= Iamblichus (novelist) =

2nd century Syrian Greek novelist

Iamblichus (Ἰάμβλιχος; c. 165–180 AD) was an ancient Syrian Greek novelist. He was the author of the Babyloniaca (Βαβυλωνιακά, Babylōniaká, 'Babylonian Stories'), a romance novel in Greek. If not the earliest, it was at least one of the first productions of this kind in Greek literature.

==Life==
Iamblichus was an Emesene who achieved wide prominence in the 2nd century. He describes himself as being "descended from the ancient dynasts", i.e. the Sampsigeramids. Iamblichus had the knowledge of three languages: Assyrian, Babylonian and Greek.
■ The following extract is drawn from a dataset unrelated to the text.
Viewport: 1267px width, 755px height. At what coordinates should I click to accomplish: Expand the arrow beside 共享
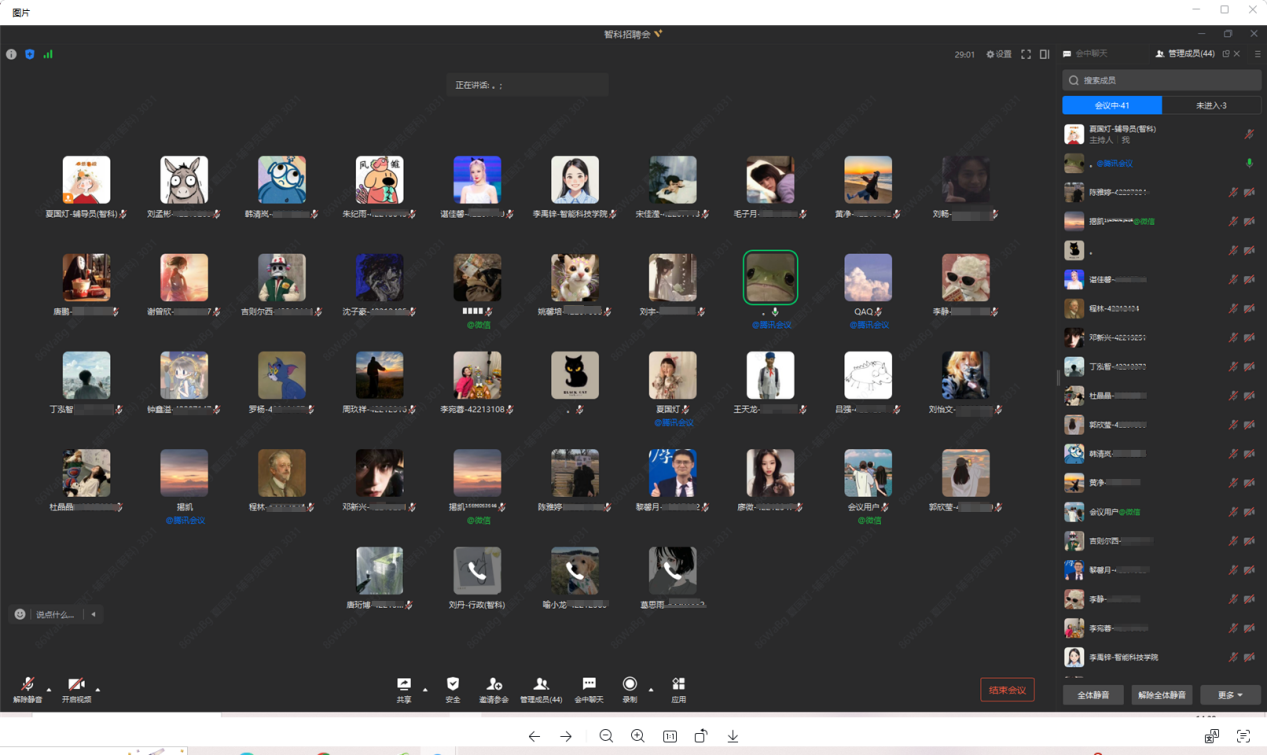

Iamblichus was educated in Babylon, and didn't become acquainted with the Greek language until later in his life. After having lived at Babylon for a number of years, he was taken prisoner and sold as a slave to a Syrian, who, however, appears to have set him free again. He is said to have acquired such a perfect knowledge of Greek that he even distinguished himself as a rhetorician. For a time, he lived in Armenia, when it was ruled by the Roman client king; his fellow Emesene and distant relative Sohaemus.

==The Babyloniaca==
Iamblichus's novel was about two lovers, Rhodanes and Sinonis. Garmus, a legendary king of Babylon, forces Sinonis to marry him and throws Rhodanes into prison. The lovers manage to escape, and after many singular adventures, in which magic plays a considerable part, Garmus is overthrown by Rhodanes, who becomes king of Babylon.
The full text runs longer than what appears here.